# A&K Hobbies



## amsra (Sep 21, 2006)

Has anyone ordered anything from A&K Hobbies? I ordered some lights from them on the 8th of December and haven't seen anything from them yet. Their return email address doesn't work and they are closed for the holidays through the 31st.

I was just wondering if anyone has had any dealings with this company. Thanks for any info.


----------



## gunn (Sep 30, 2002)

i may be wrong but i thought thay had something on the front page about being closed until jan 08
i have been to several sites saying the same thing so i might be wrong on A&K


----------



## amsra (Sep 21, 2006)

I still haven't received my order and my inquiries go unanswered. Does any one know if this company is still in business. They certainly charged my Paypal account quickly enough.


----------



## CJ53 (Oct 30, 2007)

Amsra,,, 
Sorry to hear you are having problems... 
I can tell you that the day job keeps Angela very busy, alot of her week is spent out of town... So the weekend is when the shipping gets done. The Email box is overloaded with orders. There may also be a delay in the supply of whatever you ordered. 
Chris.


----------



## amsra (Sep 21, 2006)

Chris--

Thanks for shedding some light on the inner workings of A&K Hobbies. 

I am just not too excited about a company that has my money for almost eight weeks without any kind of aknowledgement of my inquiries.

The facts are that their email address that they gave me on my order confirmation does not exist. They do not answer their "contact us" inquiries and the product I ordered said it was in stock when I ordered it. Many of the products on their website showed being "out of stock". My items did not.

I have been trying to give this company every benefit of the doubt, but it is getting harder and harder to accept that they are on the up and up. If they ignore all their customers like they have ignored me, while having use of MY money, they won't have to worry about their email box, whatever the real address is, being too full for very much longer.

I'd love to have their money to use for a couple of months interest free as well.

The bottom line is; if they have the products I ordered, they should ship them in a timely manner. If they don't have them, then please let me know that they are back ordered and don't use my money in the mean time.

Steve


----------



## kit-junkie (Apr 8, 2005)

Nobody cares how someones day job affects their part time business. All they care about is whether they get what they've paid for in a timely manner. It is not, at all, okay to leave anyone hanging. The bottom line, to me, is if you don't have time to _run_ your business, you don't have time to _have_ a business. I'd be upset about this situation, also.


----------



## CJ53 (Oct 30, 2007)

Steve,,
I understand,,, and like I said, I was not trying to make excuses... FYI I am trying to get in touch with Ang also. More to help you than anything else. 
Kit Junkie, I can't disagree with you either. 
If I pay for something I expect it to be delivered asap same as anyone else.. I shipped a car out to Coach for a charity auction on the 15th of this month.. and it has not arrived yet! Am I upset? To say the least! I am upset! I paid for a service, I expect it! 
Knowing that mistakes happen, and there is usually a solution to the problem is why I jumped in on this.. Not sure I can fix it, but for the sake of the board members and the hobby shop, I figured I would give it a shot. 
Chris


----------



## CJ53 (Oct 30, 2007)

Steve..
Tried to PM you ... you aren't accepting them..
Call me... 812 843 3266 asap..
Thanks
Chris..


----------



## amsra (Sep 21, 2006)

#####

WHAT IS ASKED:
1. In the A&K Hobbies thread, on what date did amsra order the lights?
2. Copy the A&K Hobbies thread word for word, between "I am just not" and "items did not.", inclusive.
The lines that follow aren't needed for anything here.

MATERIAL:
#####

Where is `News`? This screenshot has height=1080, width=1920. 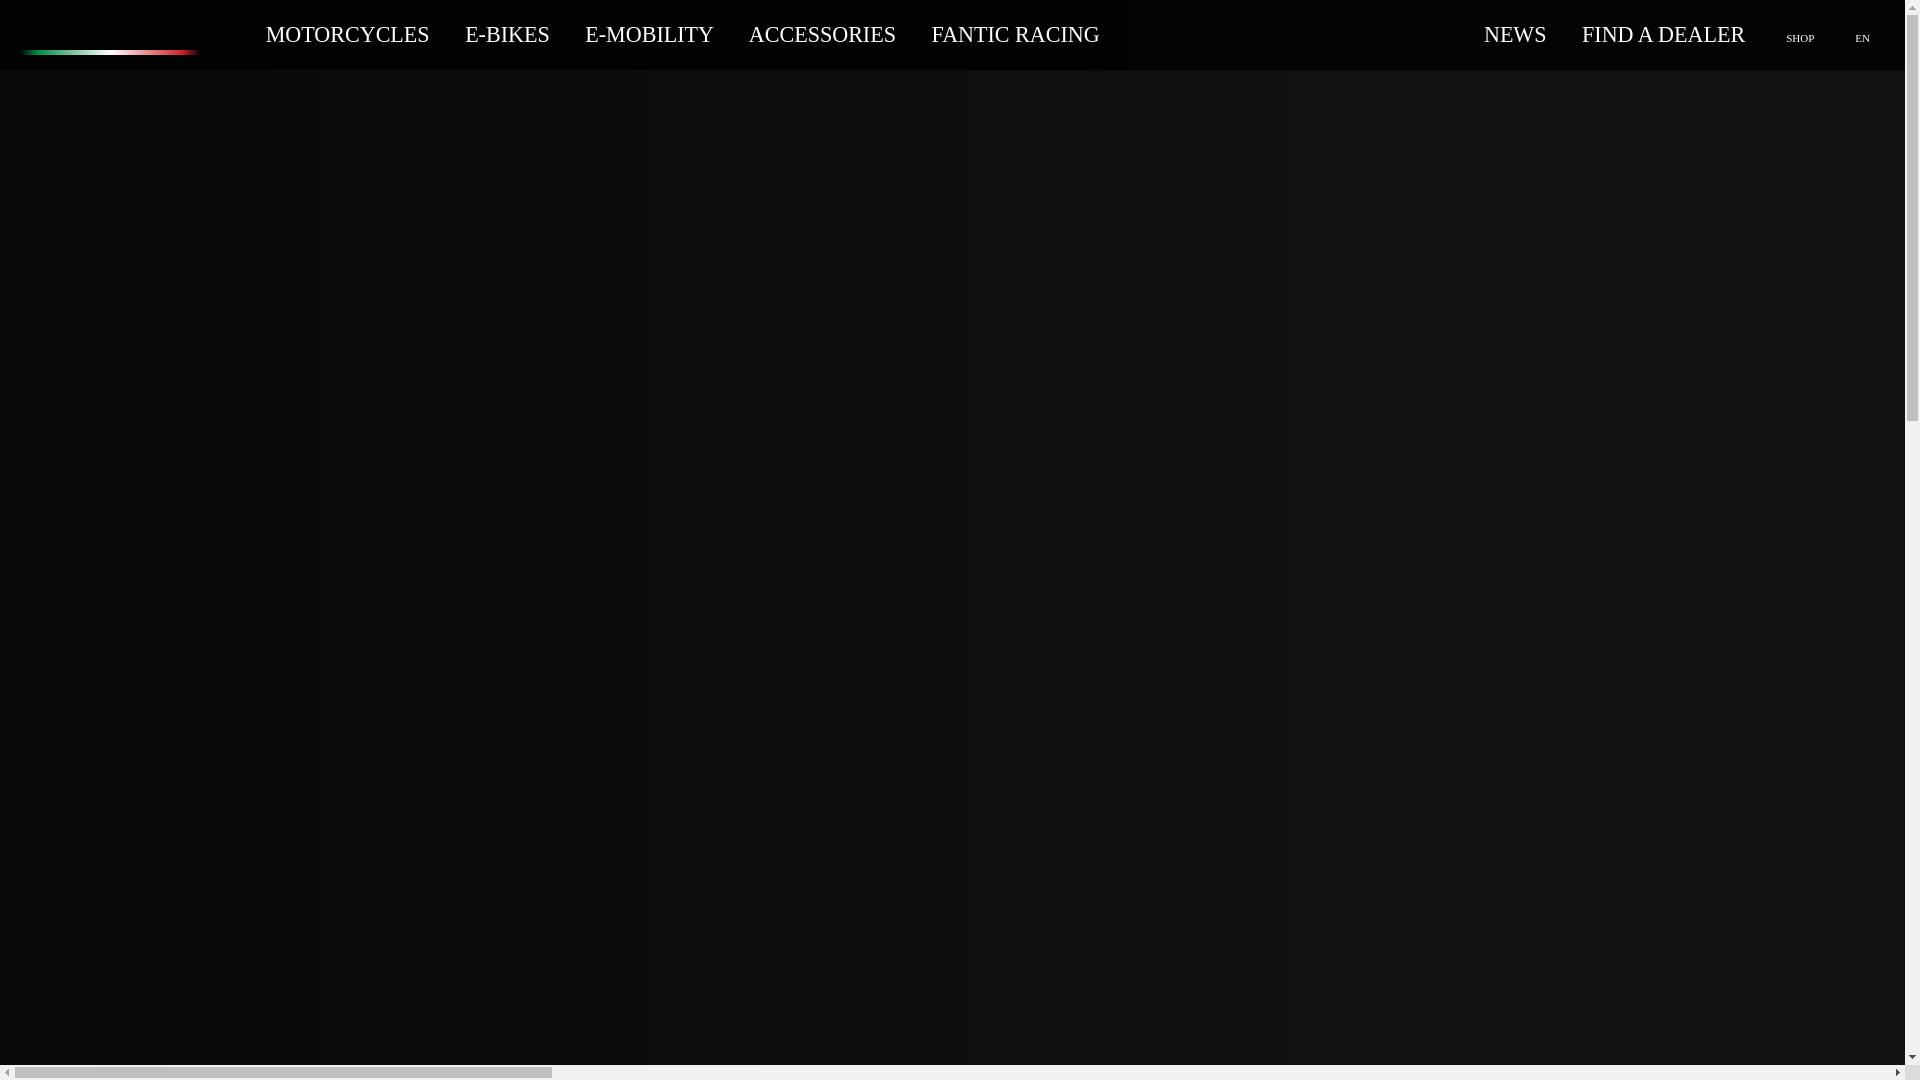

#####

ANSWER SET:
1. The 8th of December.

2.
I am just not too excited about a company that has my money for almost eight weeks without any kind of aknowledgement of my inquiries.

The facts are that their email address that they gave me on my order confirmation does not exist. They do not answer their "contact us" inquiries and the product I ordered said it was in stock when I ordered it. Many of the products on their website showed being "out of stock". My items did not.